A ESTRANGEIRA
Teresa Maria de Magalhães Araújo
 
 

Silenciosa e viúva. Roupas escuras, cabelos presos em um coque, atravessava a realidade escondendo o viço em panos largos. Dentro dela, surgia um outro eu, que se ancorava no passado, enquanto o presente era apenas o bojo de alheamentos. Ana karenin, nomeada pelo pai, homem de descendência russa. Na pia batismal, a mãe contestou o nome, temerosa do futuro funesto da filha. As pessoas se parecem com seus nomes, murmurava. Fraca nas vontades, vencera o marido.

Iuri, companheiro de Ana, foi embora com uma mulher mais velha. Abandonou esposa e filhos, sob o desdém dos amigos, parentes e vizinhos. Imagem amarrotada, vivia longe de todos. Roído pela culpa, já. Papai morreu, dizia Ana, crispando os lábios. Acreditava cada vez mais na viuvez inventada. Os filhos cotejavam a informação com outras díspares. Tão sinistra ficou a casa sem a presença ruidosa dele. Mas a frase era incisiva. Aceitaram o silêncio. Tinham roupas bem cuidadas, mesa farta, dentes escovados, lição tomada. Tarefas cumpridas, Ana fechava-se no quarto, a despeito da solidão filial. Portas cerradas, homenageava o passado. Todas as noites o mesmo cerimonial. Banho demoroso, toques, cremes e perfumes sutis, música suave. O mundo era só lembramento.
Gostava quando chegava a primavera. Quando os filhos iam para a escola, entregava-se ao sol. Era outra. A longa cabeleira, rebuçada no coque, libertava-se escorrendo até a cintura. Seios rijos, entre os fios dourados. Ao leve toque, eriçava-se a macia relva que cobria suas pernas bem torneadas. Sondava frequentemente o cavo ventre. Sorria um riso louco.

Amalucava devagar.

Poderia ter saído no encalço do marido, aquele desgraçado. Matado a ambos com os maiores recursos de crueldade. O ciúme estaria satisfeito e a vingança aliviaria sua alma? Mas não. Andava em direção contrária à do ódio. Vivia tão desgarrada do presente, que não percebeu uma construção subindo no terreno dos fundos. Olhos furtivos esquadrinhavam sua intimidade.

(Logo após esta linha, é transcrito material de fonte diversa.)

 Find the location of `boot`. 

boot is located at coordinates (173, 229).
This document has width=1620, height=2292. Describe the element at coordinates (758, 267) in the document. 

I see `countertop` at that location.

Chegou o verão. Cada vez mais, Ana se enfiava no passado. Sentia-se uma estrangeira no seu tempo. Não mais cuidava das crianças, da casa, das finanças. Os filhos em desarrimo perderam os modos infantis. Tristes e mal ajambrados, viviam pelos cantos ruminando o abandono. Ana repetia os não-afazeres. Era um só-se-cuidar no cultivo do próprio corpo. Ritualizava os banhos de sol. Nua, expunha-se. O corpo e os gestos à vista do homem insistente, que a espiava pelas frestas da janela. Era o ex que a namorava dali. Tão fresca, tão limpa. Sabia agora. Era linda, era a mulher amada! A antiga proximidade o cegava.

*****

Paixão passada a limpo. Resoluto, ele bateu à sua porta. Ela abriu, o olhar transpassava-o como se fosse invisível. Estrangeira

- Pois não, senhor, o que deseja?

Cabelos grisalhos, olheiras arroxeadas, boca seca. Arriscou:

- A saudade me trouxe de volta, Ana.

Ela não o reconheceu, perdida nas brumas da loucura. Fechou a porta da frente e escapou rodopiando casa adentro.